(Stored data)
========================================================================
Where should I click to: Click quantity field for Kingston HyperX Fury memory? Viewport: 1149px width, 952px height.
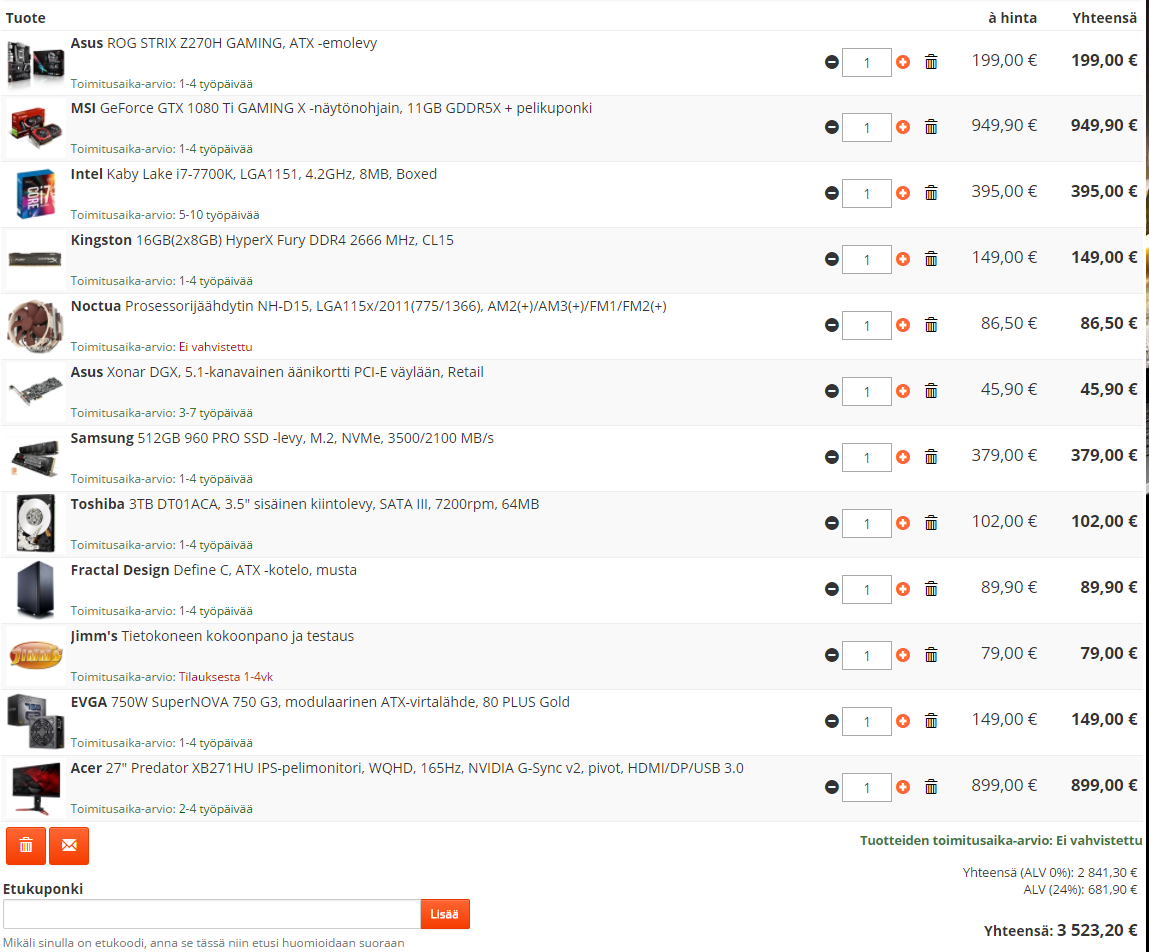coord(866,259)
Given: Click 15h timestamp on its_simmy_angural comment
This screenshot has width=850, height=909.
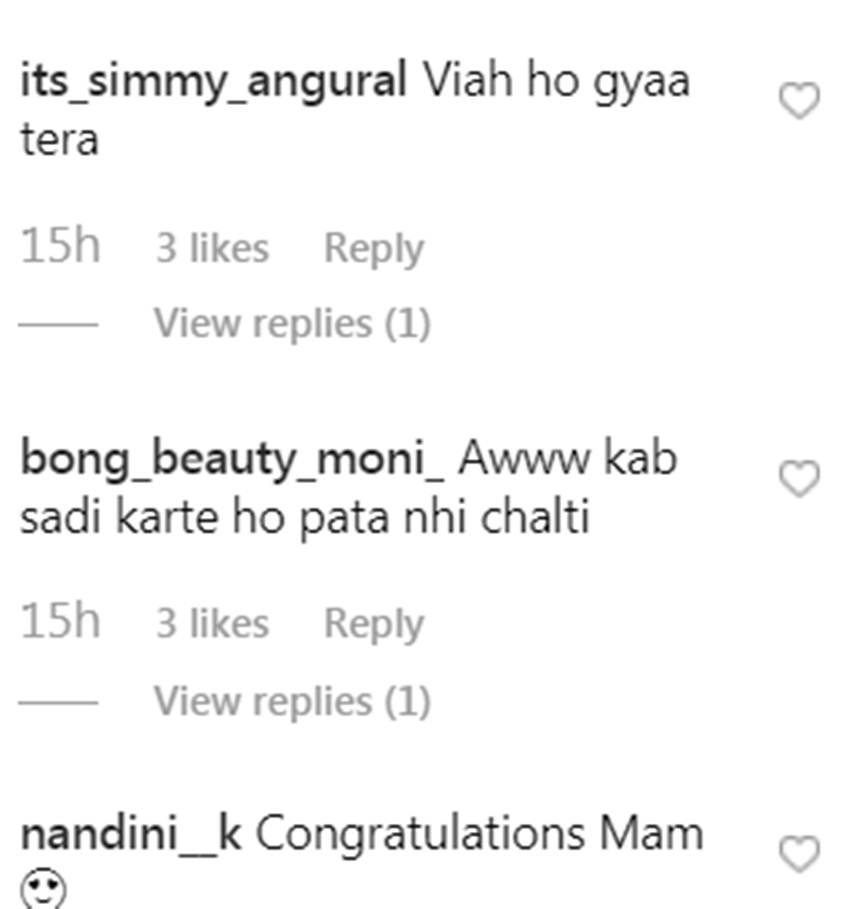Looking at the screenshot, I should (60, 247).
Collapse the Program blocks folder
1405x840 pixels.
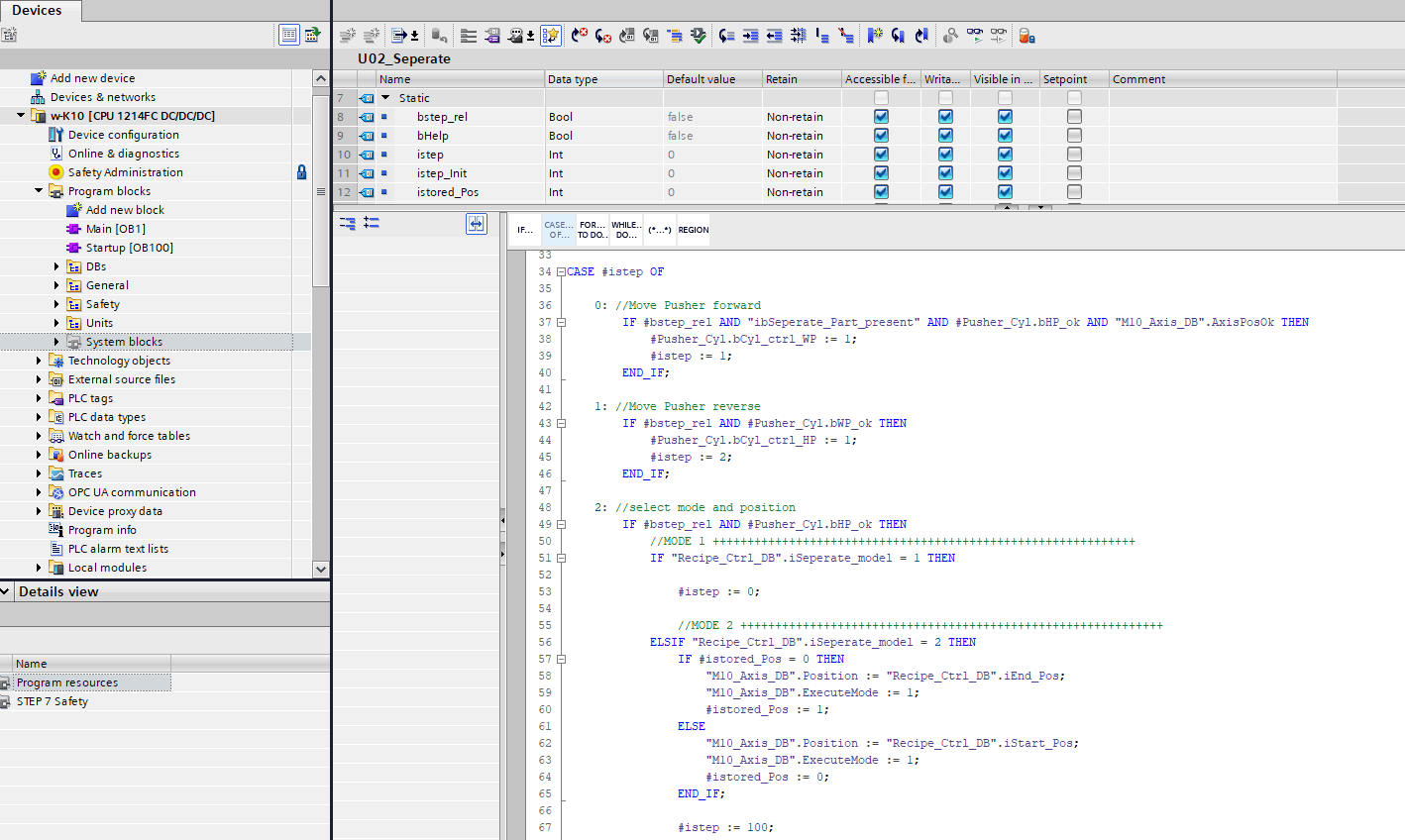pos(39,191)
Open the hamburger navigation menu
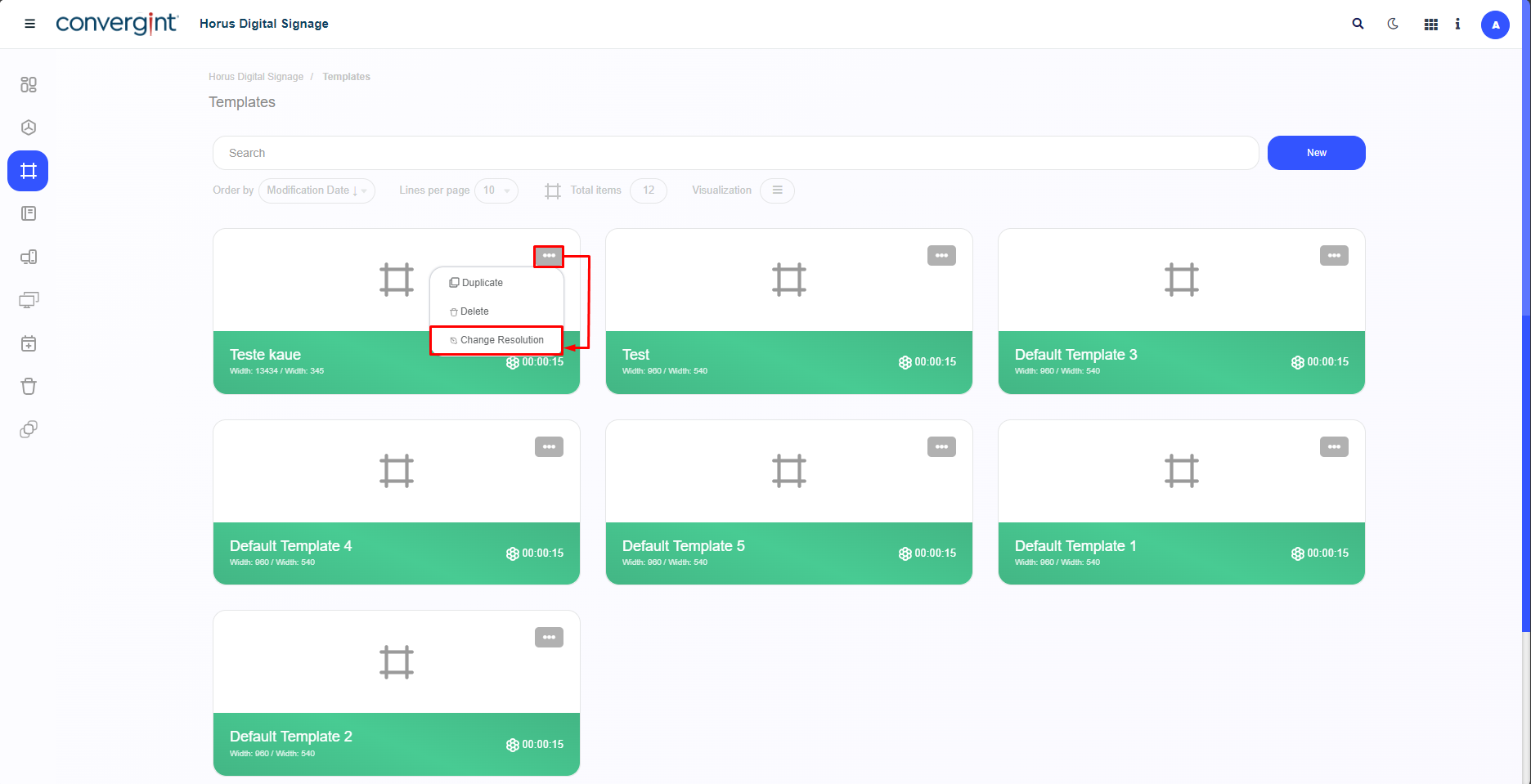The height and width of the screenshot is (784, 1531). [30, 24]
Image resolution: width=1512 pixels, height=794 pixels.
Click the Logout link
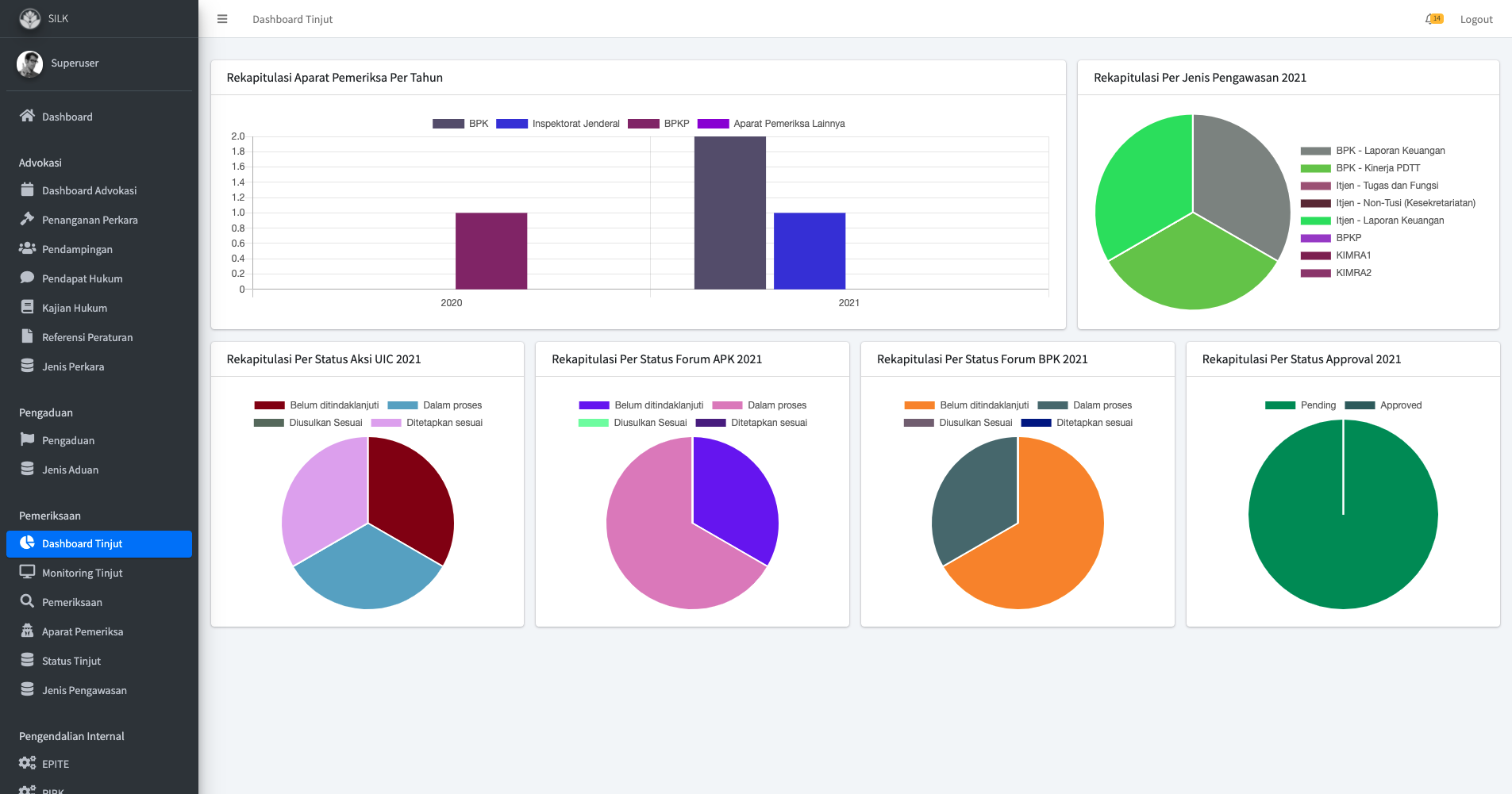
========================================================================
ACTIVITY
When you transcribe the entries, reproduce each line exactly and skip any picture.

FINISHED EXERCISE
Where should I click to: Click quantity field for Kingston HyperX Fury memory? Viewport: 1149px width, 952px height.
coord(866,259)
Given: Click 15h timestamp on its_simmy_angural comment
This screenshot has width=850, height=909.
Looking at the screenshot, I should (60, 247).
Collapse the Program blocks folder
1405x840 pixels.
pos(39,191)
Open the hamburger navigation menu
The height and width of the screenshot is (784, 1531). [30, 24]
Image resolution: width=1512 pixels, height=794 pixels.
Click the Logout link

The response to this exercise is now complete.